**WHAT YOU HAVE TO DO**
Copy the material below exactly, from the line containing "This screenshot has width=1024, height=576." up to and including the line containing "Open the Religiously". Leave the pictures out of your copy.

**PROVIDED RECORDS**
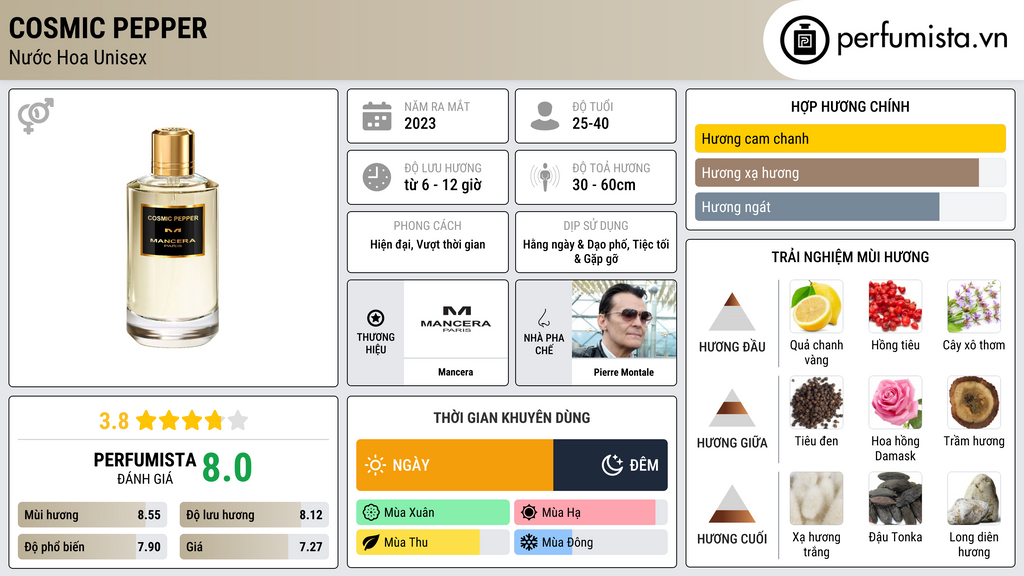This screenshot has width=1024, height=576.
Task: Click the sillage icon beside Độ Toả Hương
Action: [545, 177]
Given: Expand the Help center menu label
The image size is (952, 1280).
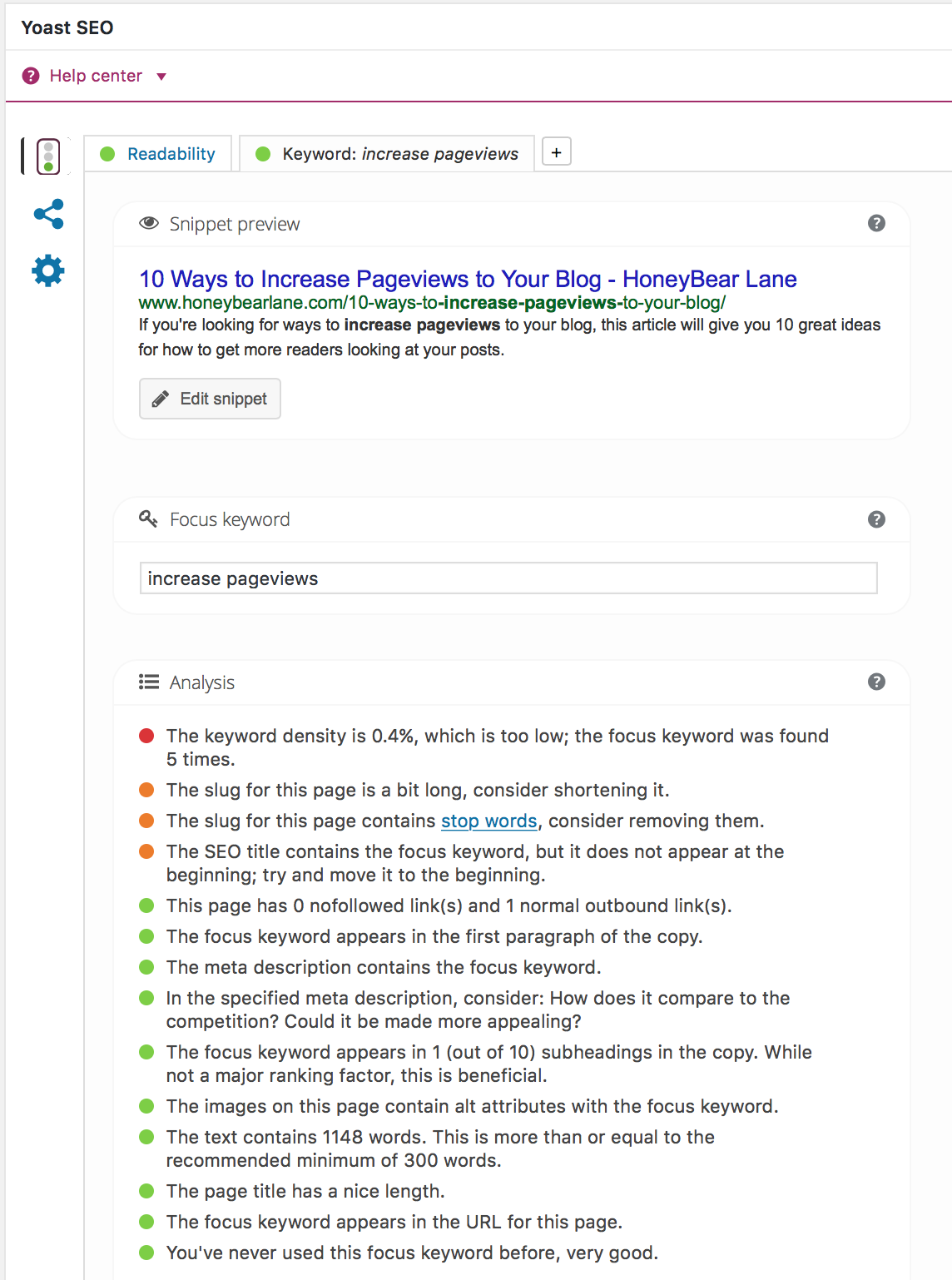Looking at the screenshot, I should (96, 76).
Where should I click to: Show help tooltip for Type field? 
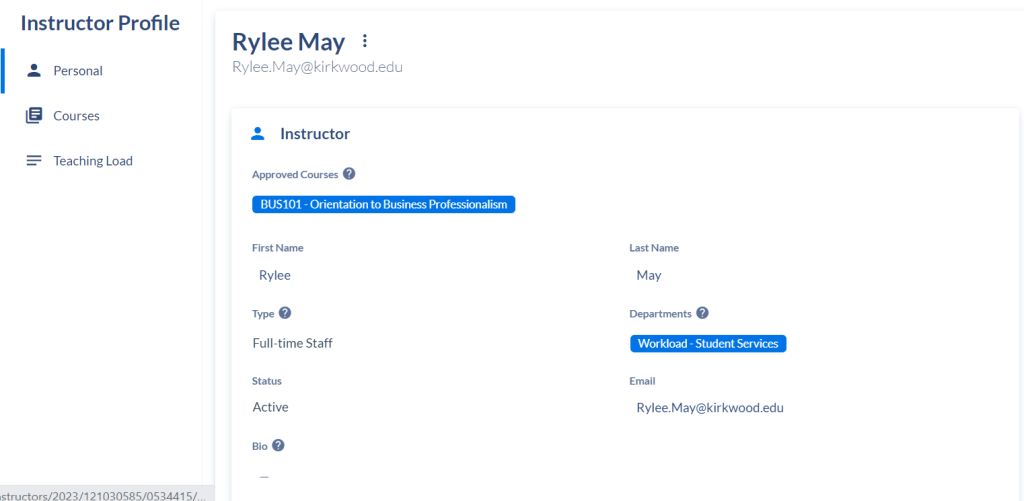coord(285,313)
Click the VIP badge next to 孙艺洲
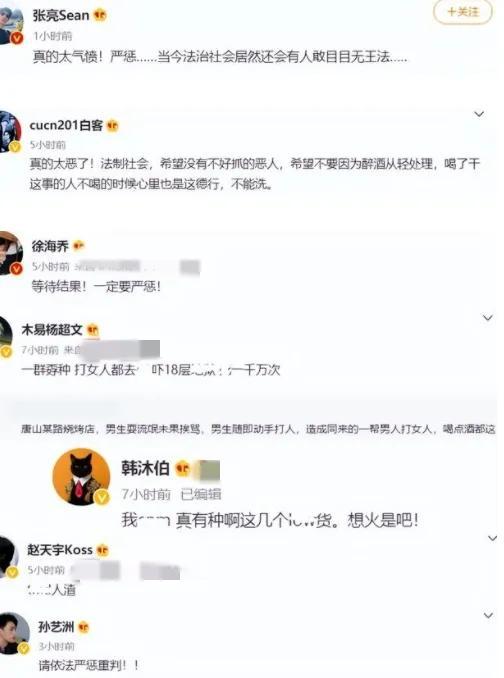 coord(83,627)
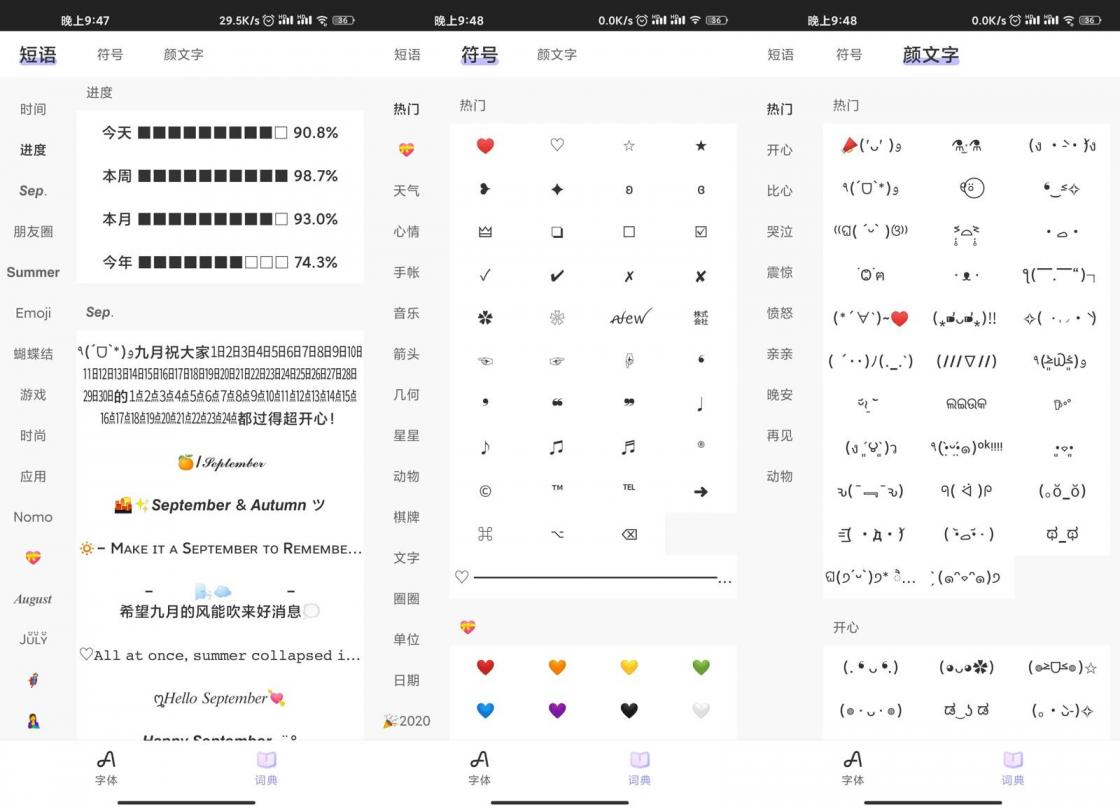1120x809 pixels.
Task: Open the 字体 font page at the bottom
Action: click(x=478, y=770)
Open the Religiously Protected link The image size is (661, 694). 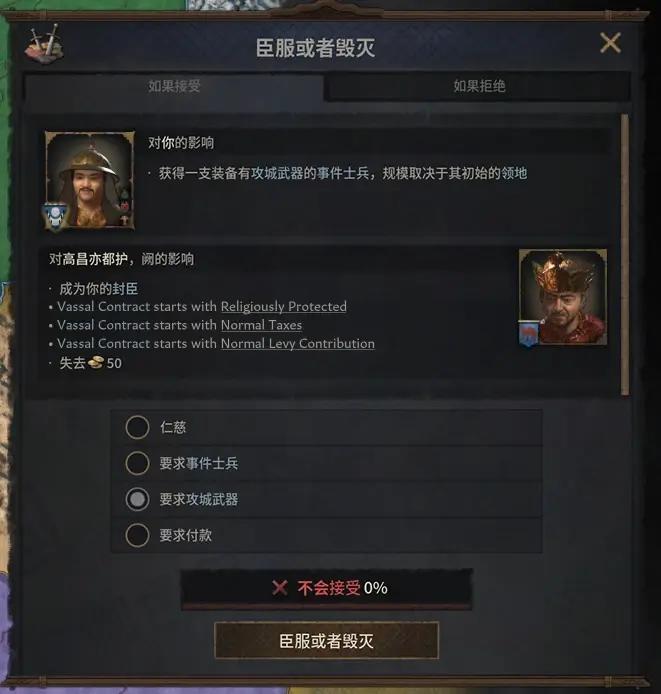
---
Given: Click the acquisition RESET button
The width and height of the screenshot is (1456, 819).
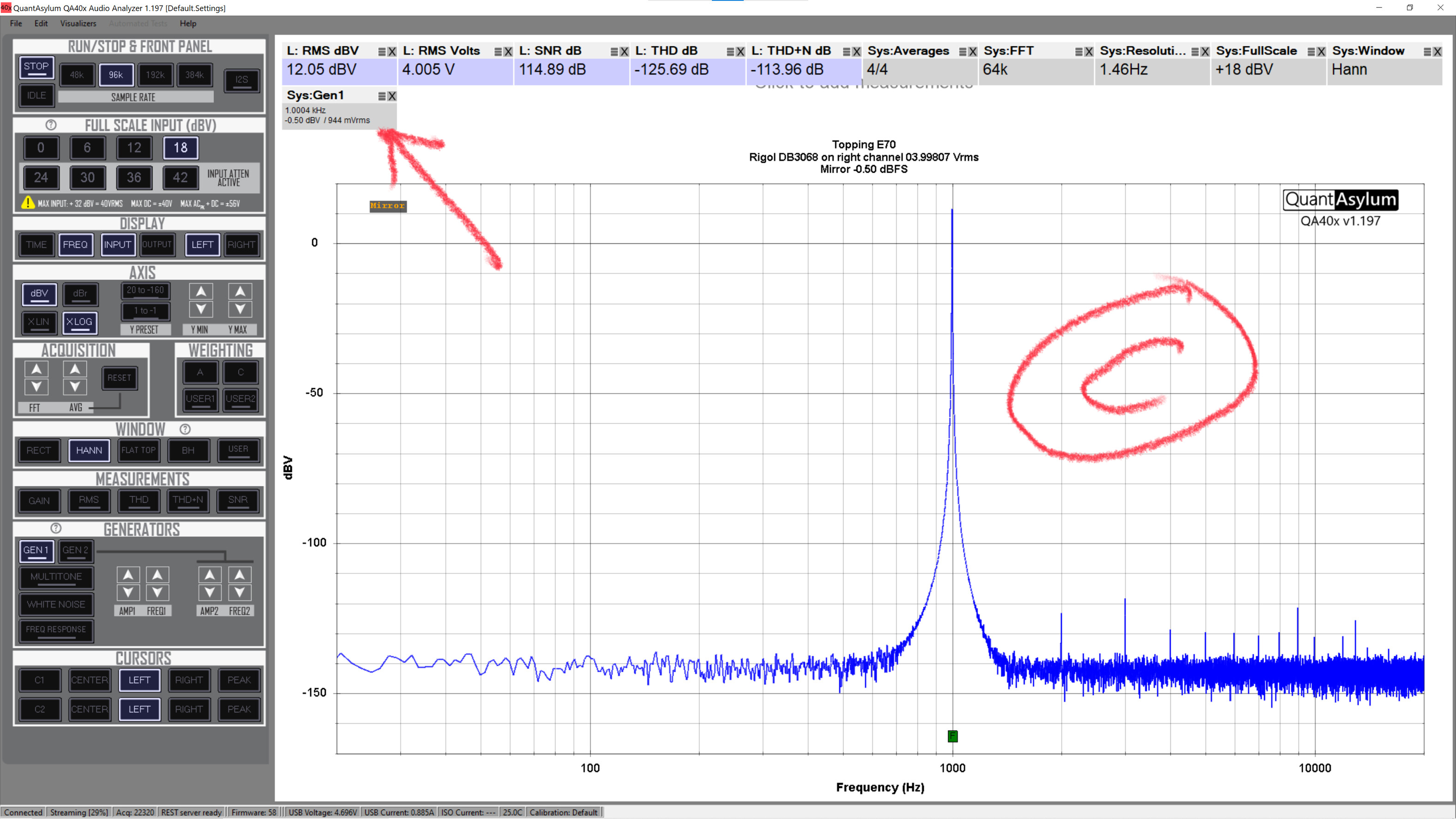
==
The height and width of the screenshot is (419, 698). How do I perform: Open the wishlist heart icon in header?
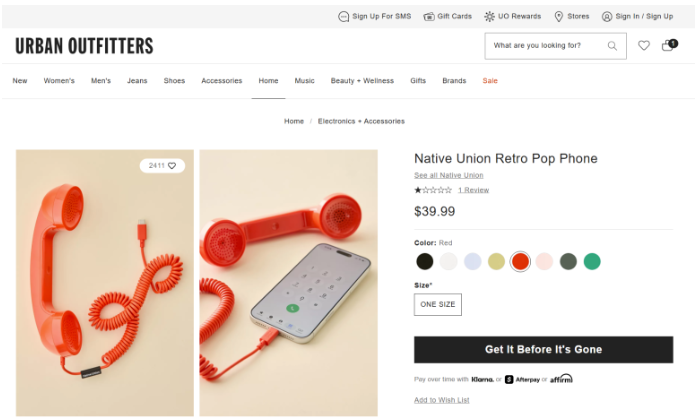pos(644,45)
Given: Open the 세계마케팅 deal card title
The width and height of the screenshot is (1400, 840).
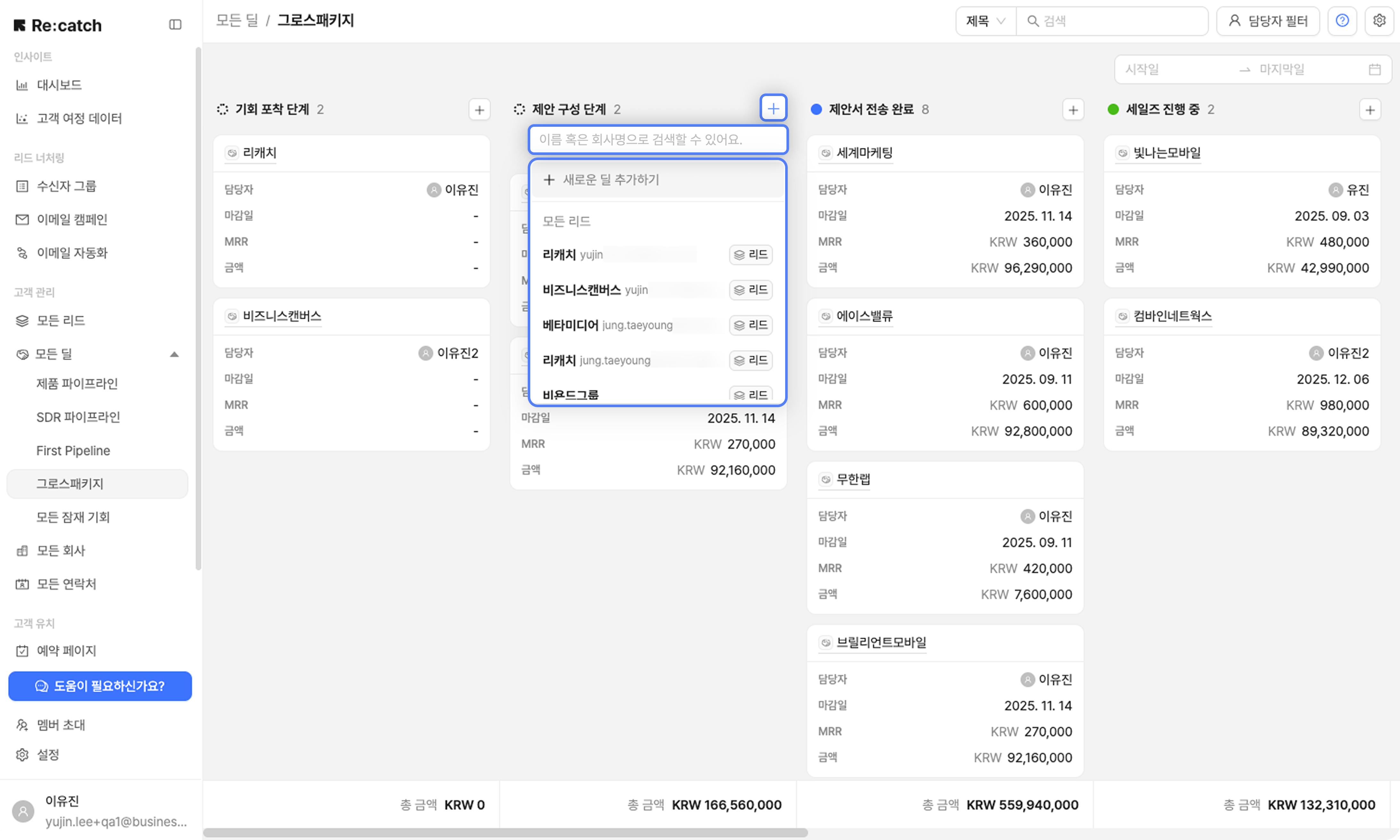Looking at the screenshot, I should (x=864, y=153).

**WRITTEN RESPONSE**
This screenshot has width=1024, height=576.
Task: Click the sillage icon beside Độ Toả Hương
Action: [545, 177]
Given: Expand the Help center menu label
The image size is (952, 1280).
Looking at the screenshot, I should (96, 76).
Where should I click to: Show help tooltip for Type field? 
coord(285,313)
Click the VIP badge next to 孙艺洲
 coord(83,627)
1120x809 pixels.
Task: Open the 字体 font page at the bottom
Action: click(x=478, y=770)
Open the Religiously Protected link The image size is (661, 694). 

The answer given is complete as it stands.